• [Exercise objective]:
Copy exactly the lines of the data below that run from the line holding "WFMI (297, 182)" through the line holding "SNDK - Adjustment (540, 1152)", both ends included.

[Collected data]
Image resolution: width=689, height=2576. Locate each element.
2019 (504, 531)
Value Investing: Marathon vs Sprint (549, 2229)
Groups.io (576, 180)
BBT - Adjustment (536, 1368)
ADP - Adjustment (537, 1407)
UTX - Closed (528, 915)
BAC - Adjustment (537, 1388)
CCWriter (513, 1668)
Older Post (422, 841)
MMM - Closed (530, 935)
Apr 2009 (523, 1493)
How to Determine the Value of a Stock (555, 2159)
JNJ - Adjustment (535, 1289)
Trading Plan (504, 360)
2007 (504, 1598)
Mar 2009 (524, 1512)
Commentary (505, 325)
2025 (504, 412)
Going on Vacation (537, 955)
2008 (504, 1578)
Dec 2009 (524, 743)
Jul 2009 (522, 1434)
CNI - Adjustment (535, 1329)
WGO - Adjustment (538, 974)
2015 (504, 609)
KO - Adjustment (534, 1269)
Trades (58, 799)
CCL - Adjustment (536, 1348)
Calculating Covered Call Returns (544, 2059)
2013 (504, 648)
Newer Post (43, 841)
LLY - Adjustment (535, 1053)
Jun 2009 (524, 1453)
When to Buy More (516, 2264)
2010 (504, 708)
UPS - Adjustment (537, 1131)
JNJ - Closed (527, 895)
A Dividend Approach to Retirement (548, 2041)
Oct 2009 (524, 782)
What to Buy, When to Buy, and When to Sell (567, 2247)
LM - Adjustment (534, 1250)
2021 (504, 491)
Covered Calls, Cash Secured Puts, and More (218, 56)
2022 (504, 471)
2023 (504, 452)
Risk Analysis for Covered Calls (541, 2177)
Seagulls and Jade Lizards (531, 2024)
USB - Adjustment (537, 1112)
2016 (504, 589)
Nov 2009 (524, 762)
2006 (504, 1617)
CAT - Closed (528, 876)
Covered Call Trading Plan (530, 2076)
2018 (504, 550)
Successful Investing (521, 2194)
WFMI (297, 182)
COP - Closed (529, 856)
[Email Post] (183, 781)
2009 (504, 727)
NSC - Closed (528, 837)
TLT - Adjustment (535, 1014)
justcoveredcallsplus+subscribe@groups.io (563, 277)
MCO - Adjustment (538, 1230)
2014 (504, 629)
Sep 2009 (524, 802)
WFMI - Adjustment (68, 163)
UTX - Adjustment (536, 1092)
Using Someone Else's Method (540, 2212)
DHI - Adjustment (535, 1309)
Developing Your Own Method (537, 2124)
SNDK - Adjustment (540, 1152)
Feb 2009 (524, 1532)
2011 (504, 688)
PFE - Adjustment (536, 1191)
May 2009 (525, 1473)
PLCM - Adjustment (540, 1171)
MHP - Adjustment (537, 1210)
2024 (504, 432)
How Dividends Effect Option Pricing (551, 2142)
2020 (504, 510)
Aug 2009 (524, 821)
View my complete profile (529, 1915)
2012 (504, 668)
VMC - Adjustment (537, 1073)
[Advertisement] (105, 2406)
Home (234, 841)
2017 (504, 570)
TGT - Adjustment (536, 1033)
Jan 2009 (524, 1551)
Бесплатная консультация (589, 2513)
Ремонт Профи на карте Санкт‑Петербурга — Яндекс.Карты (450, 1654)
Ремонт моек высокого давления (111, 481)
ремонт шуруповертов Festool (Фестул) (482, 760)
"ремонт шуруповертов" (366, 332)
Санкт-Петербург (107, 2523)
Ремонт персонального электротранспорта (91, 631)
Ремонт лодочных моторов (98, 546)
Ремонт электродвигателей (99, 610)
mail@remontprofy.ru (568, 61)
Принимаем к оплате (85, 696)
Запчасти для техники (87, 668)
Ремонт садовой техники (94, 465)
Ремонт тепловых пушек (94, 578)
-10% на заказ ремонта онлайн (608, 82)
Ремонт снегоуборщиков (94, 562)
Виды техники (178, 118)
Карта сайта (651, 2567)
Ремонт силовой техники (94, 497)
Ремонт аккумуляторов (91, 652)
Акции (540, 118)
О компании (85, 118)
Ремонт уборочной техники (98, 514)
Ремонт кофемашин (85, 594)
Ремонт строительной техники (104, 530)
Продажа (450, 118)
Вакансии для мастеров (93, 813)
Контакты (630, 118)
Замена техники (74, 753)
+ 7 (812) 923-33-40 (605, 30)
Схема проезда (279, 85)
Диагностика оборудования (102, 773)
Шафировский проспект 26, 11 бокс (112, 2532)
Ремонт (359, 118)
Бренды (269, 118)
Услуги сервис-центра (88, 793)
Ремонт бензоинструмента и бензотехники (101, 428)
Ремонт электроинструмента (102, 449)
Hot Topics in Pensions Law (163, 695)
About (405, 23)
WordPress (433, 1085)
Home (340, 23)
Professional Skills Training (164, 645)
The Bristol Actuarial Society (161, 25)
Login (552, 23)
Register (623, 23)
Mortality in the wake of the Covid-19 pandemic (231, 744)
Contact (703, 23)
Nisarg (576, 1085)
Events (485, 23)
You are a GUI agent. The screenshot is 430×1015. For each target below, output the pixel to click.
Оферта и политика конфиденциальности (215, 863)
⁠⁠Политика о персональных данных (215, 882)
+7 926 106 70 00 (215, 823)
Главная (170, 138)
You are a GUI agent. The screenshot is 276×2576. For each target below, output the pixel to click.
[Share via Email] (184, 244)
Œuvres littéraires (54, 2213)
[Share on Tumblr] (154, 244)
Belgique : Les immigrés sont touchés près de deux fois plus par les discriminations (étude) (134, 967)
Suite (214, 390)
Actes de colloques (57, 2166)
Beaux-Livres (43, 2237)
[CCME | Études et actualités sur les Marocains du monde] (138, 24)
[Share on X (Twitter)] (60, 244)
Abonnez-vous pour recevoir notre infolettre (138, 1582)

• [Task output]:
WFMI (297, 182)
COP - Closed (529, 856)
[Email Post] (183, 781)
2009 (504, 727)
NSC - Closed (528, 837)
TLT - Adjustment (535, 1014)
justcoveredcallsplus+subscribe@groups.io (563, 277)
MCO - Adjustment (538, 1230)
2014 (504, 629)
Sep 2009 (524, 802)
WFMI - Adjustment (68, 163)
UTX - Adjustment (536, 1092)
Using Someone Else's Method (540, 2212)
DHI - Adjustment (535, 1309)
Developing Your Own Method (537, 2124)
SNDK - Adjustment (540, 1152)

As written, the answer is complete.